## Work instructions
Skip the pictures. Return exactly the lines from the one containing "This screenshot has width=810, height=615." through the end of the entries below.

**** Records for this exercise

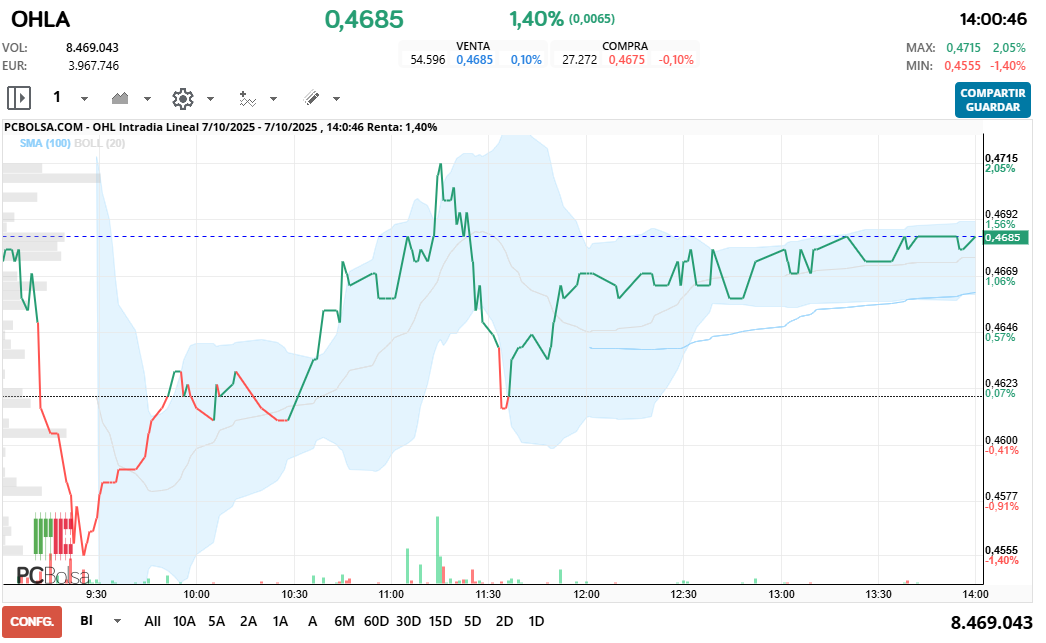1046x643 pixels.
Task: Open the drawing tools dropdown arrow
Action: coord(336,99)

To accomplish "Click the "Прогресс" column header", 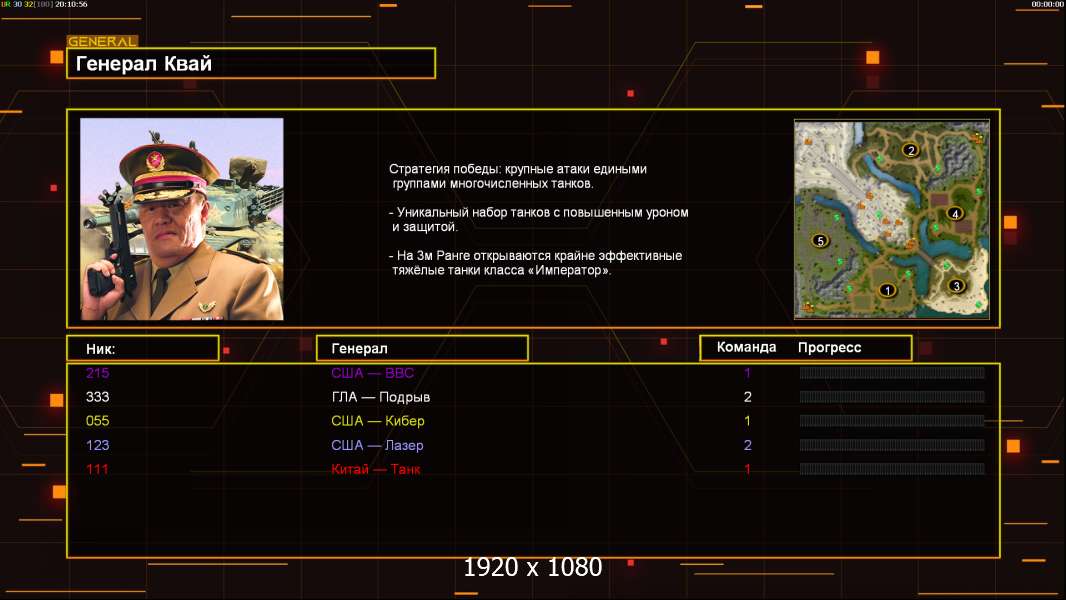I will point(829,347).
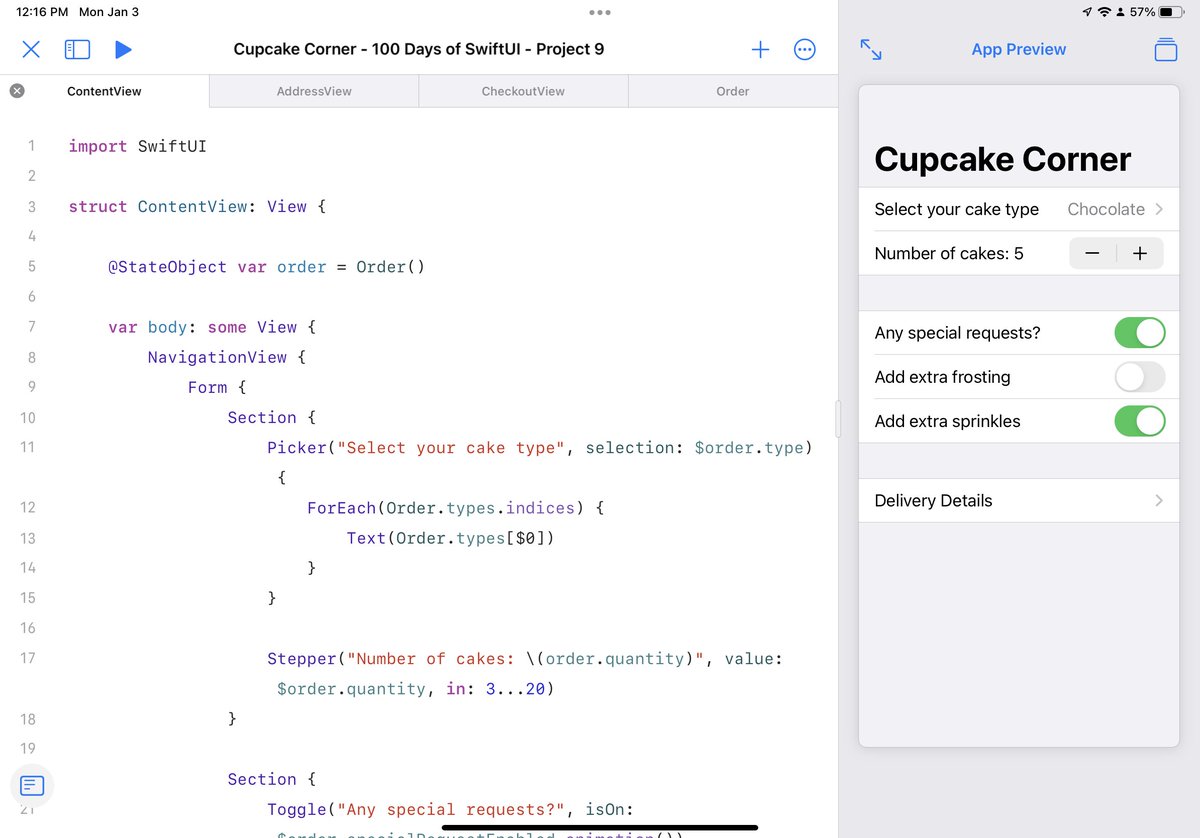This screenshot has height=838, width=1200.
Task: Switch to the CheckoutView tab
Action: coord(523,90)
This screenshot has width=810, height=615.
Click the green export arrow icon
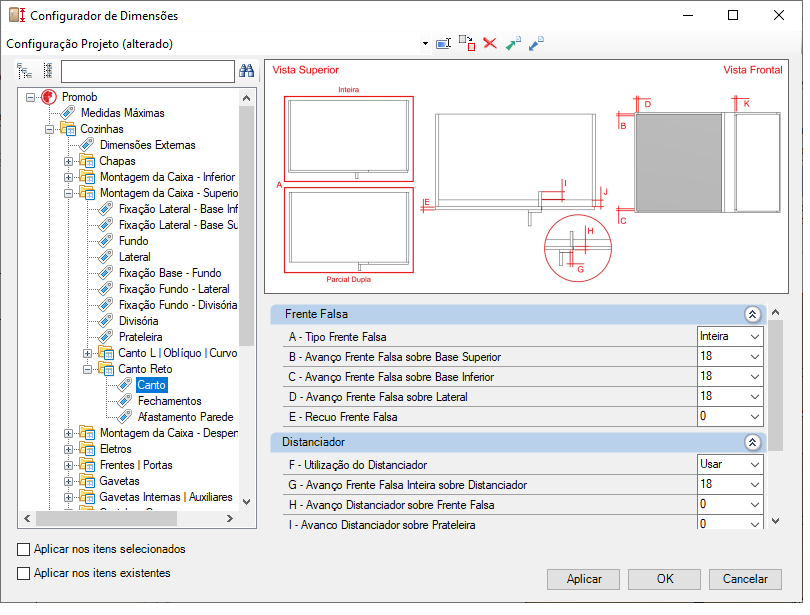[513, 43]
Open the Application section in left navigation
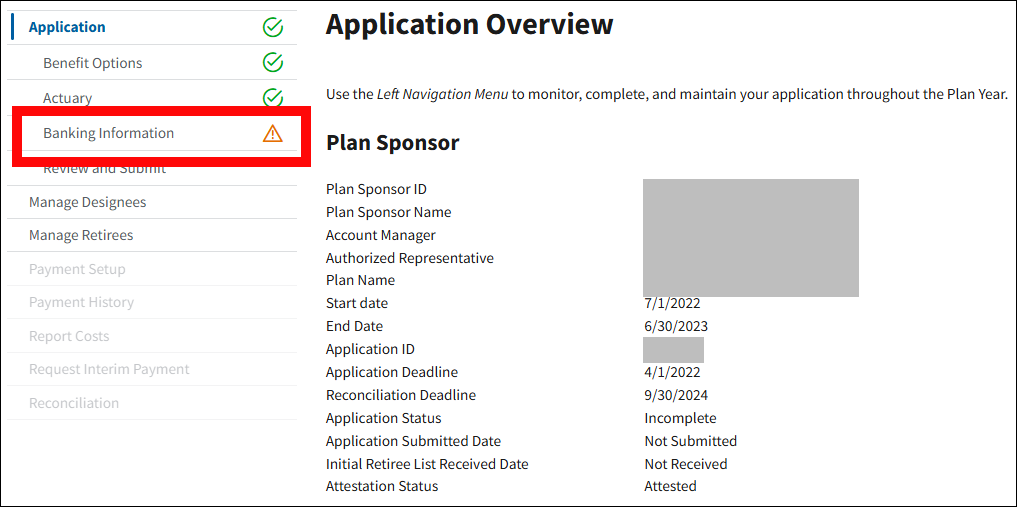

********

## Finished exercise
This screenshot has width=810, height=615.
Click the green export arrow icon
[513, 43]
Open the Application section in left navigation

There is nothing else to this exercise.